Однако ж к тому времени Уайзмен знал от Толкина достаточно, чтобы не споткнуться о придуманные обозначения родов и племен Фаэри, таких как «эльдар, солосимпэ, нолдоли». Вместе взятые, стихотворения наводили на мысль о картине более широкой, если посмотреть под нужным углом; но в разговоре Толкин мог поведать еще больше о мифологии, которую уже набросал в своем лексиконе.


Любой язык черпает жизненную силу в культуре, выражением которой является, и на английский новые технологии и опыт Великой войны произвели эффект мощнейшего электрического разряда. Старые слова обретали новые значения, создавались новые слова, в обиход входили искаженные иностранные заимствования. Для защиты городов от «воздушных налетов» (новый термин) использовались заградительные привязные аэростаты – «блимпы» [blimps]. Как предположил Толкин, это слово-гибрид было образовано от слияния слов blister [пузырь] и lump [глыба, ком], где «гласный i был выбран вместо u по причине его уменьшительности – в лучших традициях военного юмора». Военнослужащие, у которых всегда наготове прозвище для всех и вся, использовали этот видоизмененный язык в самом что ни на есть концентрированном виде.

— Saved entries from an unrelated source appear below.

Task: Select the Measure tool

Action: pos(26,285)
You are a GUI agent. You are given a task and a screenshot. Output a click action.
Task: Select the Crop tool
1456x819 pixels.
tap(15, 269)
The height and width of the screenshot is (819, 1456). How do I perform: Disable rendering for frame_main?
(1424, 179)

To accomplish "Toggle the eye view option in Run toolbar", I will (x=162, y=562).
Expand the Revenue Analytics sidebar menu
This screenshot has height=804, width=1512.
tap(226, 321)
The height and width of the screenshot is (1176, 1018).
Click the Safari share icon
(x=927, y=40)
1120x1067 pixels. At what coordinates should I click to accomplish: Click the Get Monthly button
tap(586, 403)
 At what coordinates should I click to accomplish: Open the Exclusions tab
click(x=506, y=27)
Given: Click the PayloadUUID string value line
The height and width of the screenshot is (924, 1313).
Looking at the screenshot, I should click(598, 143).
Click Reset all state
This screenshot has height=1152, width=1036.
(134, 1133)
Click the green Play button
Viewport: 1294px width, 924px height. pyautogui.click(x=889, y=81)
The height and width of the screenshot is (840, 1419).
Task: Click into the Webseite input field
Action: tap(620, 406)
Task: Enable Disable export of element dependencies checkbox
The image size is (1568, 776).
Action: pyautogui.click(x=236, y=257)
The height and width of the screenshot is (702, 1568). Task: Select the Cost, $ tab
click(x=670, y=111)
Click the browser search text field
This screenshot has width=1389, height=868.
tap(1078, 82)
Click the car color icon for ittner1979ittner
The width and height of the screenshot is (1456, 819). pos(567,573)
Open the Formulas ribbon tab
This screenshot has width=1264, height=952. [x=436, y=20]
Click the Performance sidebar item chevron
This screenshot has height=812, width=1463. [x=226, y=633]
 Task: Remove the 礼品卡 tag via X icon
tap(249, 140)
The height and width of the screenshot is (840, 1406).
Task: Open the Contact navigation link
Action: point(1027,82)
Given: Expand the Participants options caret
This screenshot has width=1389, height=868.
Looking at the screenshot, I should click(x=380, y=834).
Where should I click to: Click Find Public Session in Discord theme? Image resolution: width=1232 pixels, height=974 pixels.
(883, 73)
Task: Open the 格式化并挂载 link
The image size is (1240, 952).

Смит походя употреблял слово «боши» (от французского Boche) применительно к немцам, но Гилсон наслаждался ролью поборника чистоты английского языка, возвещая из своего «теплого местечка» на «линии фронта»: «Когда я сюда прибыл, я твердо вознамерился избегать окопного сленга – он невероятно прилипчив! – но я и не надеялся, что смогу убедить всю офицерскую столовую последовать моему примеру. Если кто-то здесь у нас упомянет “гансов”, “бошей” или “штурмовку”… его сурово подавляют». Британия стала «Блайти» [Blighty] (из хинди); тем же словом обозначалось ранение достаточно серьезное, чтобы пострадавшего отправили на родину. Сигнальные ракеты Вери – используемые для наблюдения и подачи сигналов, – разумеется, были переименованы в «ракеты фэйри». Толкина окружали «кузнецы слов». Но солдатский сленг, описывающий смерть, выпивку, еду, женщин, оружие, театр военных действий и воюющие нации, вырос из иронии и презрения к тому, что немыслимо вынести; он был груб и уродлив, как сама окопная жизнь.

Язык квенья взрастал на той же самой почве, но не с тем же настроем. Трудно придумать что-либо более далекое от отталкивающих, сухих, практичных умений и навыков, которым обучали Толкина, нежели придумывание языка ради наслаждения его звуками. Это было очень личное, застенчивое удовольствие, но, по правде говоря, Толкин обнаружил, что он – не единственный в рядах китченеровской армии, кто предается «тайному пороку». Однажды, сидя на лекции по военному делу, «в грязной и мокрой палатке, полной пропахших тухлым бараньим жиром складных столов и мокрых, по большей части унылых, личностей» (как Толкин вспоминал в лекции про создание языков), он изнывал от нестерпимой скуки, как вдруг сосед его мечтательно пробормотал: «Да, винительный падеж у меня будет выражен приставкой!» Толкин попытался всеми правдами и неправдами узнать у солдата больше о его личной грамматике, но «вытащить его из раковины оказалось невозможно».